YOUR ASSIGNMENT: The answer should be every line below, repeated exactly, with the images left out.

[Stored items]
----------------------------------------

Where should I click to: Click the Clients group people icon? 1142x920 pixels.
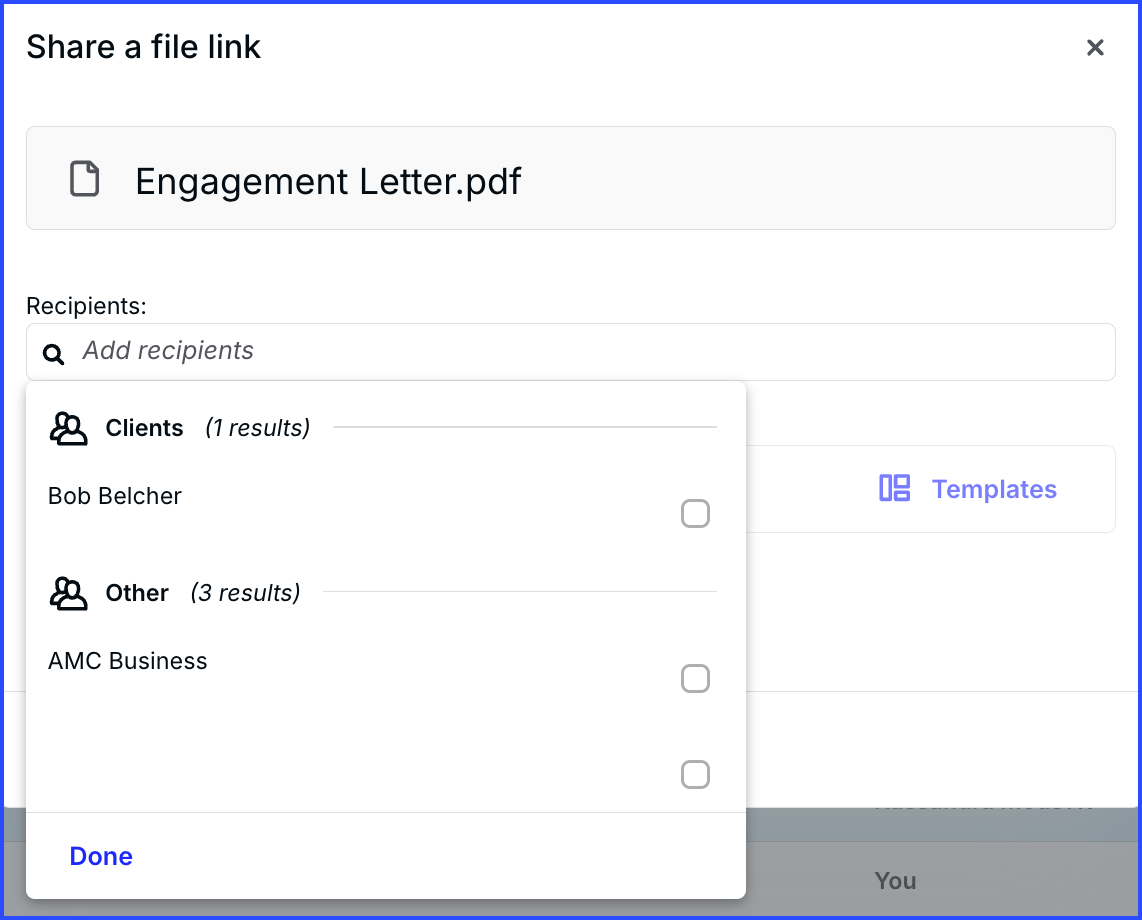tap(68, 428)
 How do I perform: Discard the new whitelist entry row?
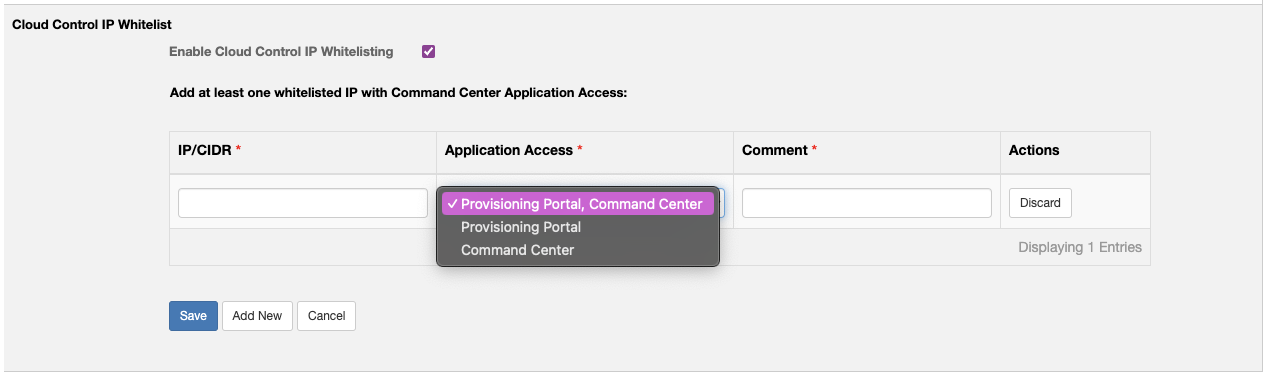pos(1040,203)
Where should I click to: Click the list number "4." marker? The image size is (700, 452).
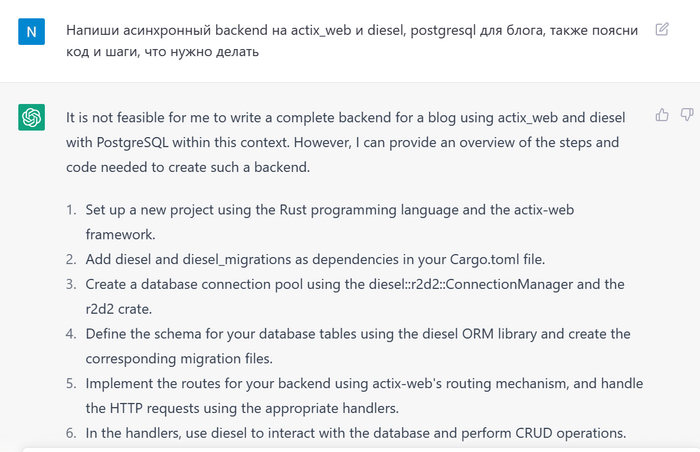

----------------------------------------

EXERCISE SOLUTION:
Where should I click to: Click the Clients group people icon? 1142x920 pixels.
tap(68, 428)
 How do I perform: Discard the new whitelist entry row?
pos(1040,203)
Where should I click to: Click the list number "4." marker? The image size is (700, 452).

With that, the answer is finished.